名古屋から友人YGが突如来襲。

神戸にある横尾忠則現代美術館へ行きたいとのことで、一緒に行ってきた。

 

先日、仕事場の友人と話しているとき、ド忘れして「横尾忠則」の名前が出てこない。

「明日は美術館へ行くんですよ」

「どこ?」

「神戸にある、あれ、あの人の美術館……」

「誰?」

「ほら、あの有名な、兵庫県出身でまだ生きている……。グラフィックやポスターをたくさん描いてる。旭日旗とかコラージュとか。三島由紀夫や三輪明宏寺山修二……」

始まるヒントdeピント展開。結局、自分で思い出して「横尾忠則!!」と言ったら「知らん」だって。

そういえば美術館のロビーで大きな声で電話しているオッサンも、でかい声で「ヨコオ タダオ美術館におるで。」と話してた。意外に知名度ないのか……?

かくいう自分もよく知っているわけじゃなくて、グラフィックデザイナーと認識している程度。正直、あまり好きな作家じゃない。でも、”何でも誘われたら行く”という基本姿勢なので、神戸の灘まで行ってきた。自分から進んでやらないことほど、新しいものを見つけるチャンスなんだと思う。

 

果たして、この展示会で持っていた横尾のイメージが大きく変わることになった。

今回の展覧会は彼の作品の中でも、「Y字路」をモチーフとした作品を集めた展示らしい。(この「Y字路」というシリーズがあることも知らなかった。勉強不足ですいません。)

今までの自分が持っていたイメージは、『ビビッドな色使いでコラージュやオマージュを多く使う、複雑でポップな商業的な作品というものだった。だからデザイナーっぽい印象なんだろう。

ところが今回の展示はシンプルなペインティングが多いくて、新鮮。モチーフも「Y字路」という現実的なものを使って、風景画のように仕上げている。言い方が正しいかわからないが、ファインアート的な感じが強く、それが自分には好ましかった。

 

同じモチーフを繰り返し使うことによって、色々な実験をしているのも興味深い。

横尾博士のYGに言わせると、横尾は”思ったことはやる”という主義だそうだ。なるほど、思いつきというかインスピレーションをなるべく濁らせないで描いている気がする。

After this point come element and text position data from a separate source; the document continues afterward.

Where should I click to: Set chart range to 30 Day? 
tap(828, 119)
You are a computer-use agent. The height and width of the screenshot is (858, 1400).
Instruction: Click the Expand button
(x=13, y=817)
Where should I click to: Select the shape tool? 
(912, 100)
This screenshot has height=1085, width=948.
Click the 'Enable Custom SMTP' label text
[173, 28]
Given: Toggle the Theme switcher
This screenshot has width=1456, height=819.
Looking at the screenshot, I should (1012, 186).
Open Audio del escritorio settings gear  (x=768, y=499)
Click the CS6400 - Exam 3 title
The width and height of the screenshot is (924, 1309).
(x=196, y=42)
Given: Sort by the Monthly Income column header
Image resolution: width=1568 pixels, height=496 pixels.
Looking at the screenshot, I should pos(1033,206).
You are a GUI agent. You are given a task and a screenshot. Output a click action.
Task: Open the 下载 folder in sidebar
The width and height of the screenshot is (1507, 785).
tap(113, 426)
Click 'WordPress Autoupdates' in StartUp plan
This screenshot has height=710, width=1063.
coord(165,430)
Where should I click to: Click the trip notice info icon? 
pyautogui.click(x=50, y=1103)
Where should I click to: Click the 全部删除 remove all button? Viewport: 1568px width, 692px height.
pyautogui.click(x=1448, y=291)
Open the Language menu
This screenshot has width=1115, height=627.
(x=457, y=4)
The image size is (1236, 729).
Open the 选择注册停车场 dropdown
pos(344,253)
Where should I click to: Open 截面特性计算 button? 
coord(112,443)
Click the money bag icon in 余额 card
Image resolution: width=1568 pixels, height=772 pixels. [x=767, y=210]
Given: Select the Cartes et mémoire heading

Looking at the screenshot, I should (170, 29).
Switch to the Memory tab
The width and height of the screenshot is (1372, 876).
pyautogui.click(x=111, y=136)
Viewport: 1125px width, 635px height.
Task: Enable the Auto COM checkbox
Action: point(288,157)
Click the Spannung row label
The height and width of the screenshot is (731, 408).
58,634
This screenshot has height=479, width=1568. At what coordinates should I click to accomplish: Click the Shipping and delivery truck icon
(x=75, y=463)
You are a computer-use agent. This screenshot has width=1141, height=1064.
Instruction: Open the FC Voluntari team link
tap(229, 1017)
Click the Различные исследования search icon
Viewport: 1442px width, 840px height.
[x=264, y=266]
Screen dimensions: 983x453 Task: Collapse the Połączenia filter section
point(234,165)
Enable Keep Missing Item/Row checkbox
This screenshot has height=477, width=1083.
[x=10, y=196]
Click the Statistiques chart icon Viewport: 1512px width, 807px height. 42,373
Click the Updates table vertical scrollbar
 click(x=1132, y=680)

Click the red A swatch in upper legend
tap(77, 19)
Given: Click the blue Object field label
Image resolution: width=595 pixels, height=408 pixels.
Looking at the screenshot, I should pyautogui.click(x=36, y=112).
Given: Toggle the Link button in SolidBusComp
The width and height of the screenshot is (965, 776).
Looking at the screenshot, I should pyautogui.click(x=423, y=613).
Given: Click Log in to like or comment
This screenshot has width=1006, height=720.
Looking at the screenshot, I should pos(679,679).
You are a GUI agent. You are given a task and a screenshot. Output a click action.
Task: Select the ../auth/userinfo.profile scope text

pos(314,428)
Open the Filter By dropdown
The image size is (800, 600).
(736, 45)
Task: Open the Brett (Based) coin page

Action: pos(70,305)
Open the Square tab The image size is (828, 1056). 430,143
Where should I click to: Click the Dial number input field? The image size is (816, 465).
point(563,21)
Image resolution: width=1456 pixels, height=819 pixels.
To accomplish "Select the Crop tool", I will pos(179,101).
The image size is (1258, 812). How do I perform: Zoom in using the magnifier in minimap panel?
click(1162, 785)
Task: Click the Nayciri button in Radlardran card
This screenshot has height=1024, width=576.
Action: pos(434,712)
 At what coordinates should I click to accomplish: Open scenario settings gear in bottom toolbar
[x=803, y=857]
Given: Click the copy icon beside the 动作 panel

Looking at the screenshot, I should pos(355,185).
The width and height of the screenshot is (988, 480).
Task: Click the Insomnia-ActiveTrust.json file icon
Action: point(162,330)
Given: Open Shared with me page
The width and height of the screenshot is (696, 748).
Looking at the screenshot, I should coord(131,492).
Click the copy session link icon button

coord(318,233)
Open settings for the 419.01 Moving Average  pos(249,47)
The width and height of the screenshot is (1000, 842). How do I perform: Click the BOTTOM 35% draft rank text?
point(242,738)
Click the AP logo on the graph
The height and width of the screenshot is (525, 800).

例えば、描いた作品の上から、細かい格子のような模様を全面に描き足してしまった作品がある。ライブペインティングでの制作風景も会場には流れていて、それを見ると写真を横において即興で描いていたから、細かい格子は最後になんかアイデアが湧いて書き足したようにも思える。こういった、最後のプッシュは躊躇ないよな、と惚れ惚れ。

さらにYGによると、コラージュへの姿勢もトレーニング的に行っているらしい。なるほど。感覚をそのまま作品にするからスピード感もすごいのか。

作品って、作品だけ見てもいいものだけど、作家と作品の関係を考えると更におもしろい。そしてさらに、それらを自分なりに解釈していくのが何より楽しい。楽しさ×楽しさ×楽しさの倍・プッシュ。

見ていると、一枚一枚にコメントをしたくなる。心の中で作品と対話しているのだろうか、受け取ったものに何かリアクションをしたい気持ちにさせられる。そこには人の力を受けて、気持ちが動く心地良さがある。絵を見ていて、雑念が消えてクリアーになる時間が好きだ。

行って良かったです。

 

ついつい、横尾の本も買ってしまいました。

エッセイの文庫。

そこは画集じゃないのかよ!というツッコミはなしの方向で。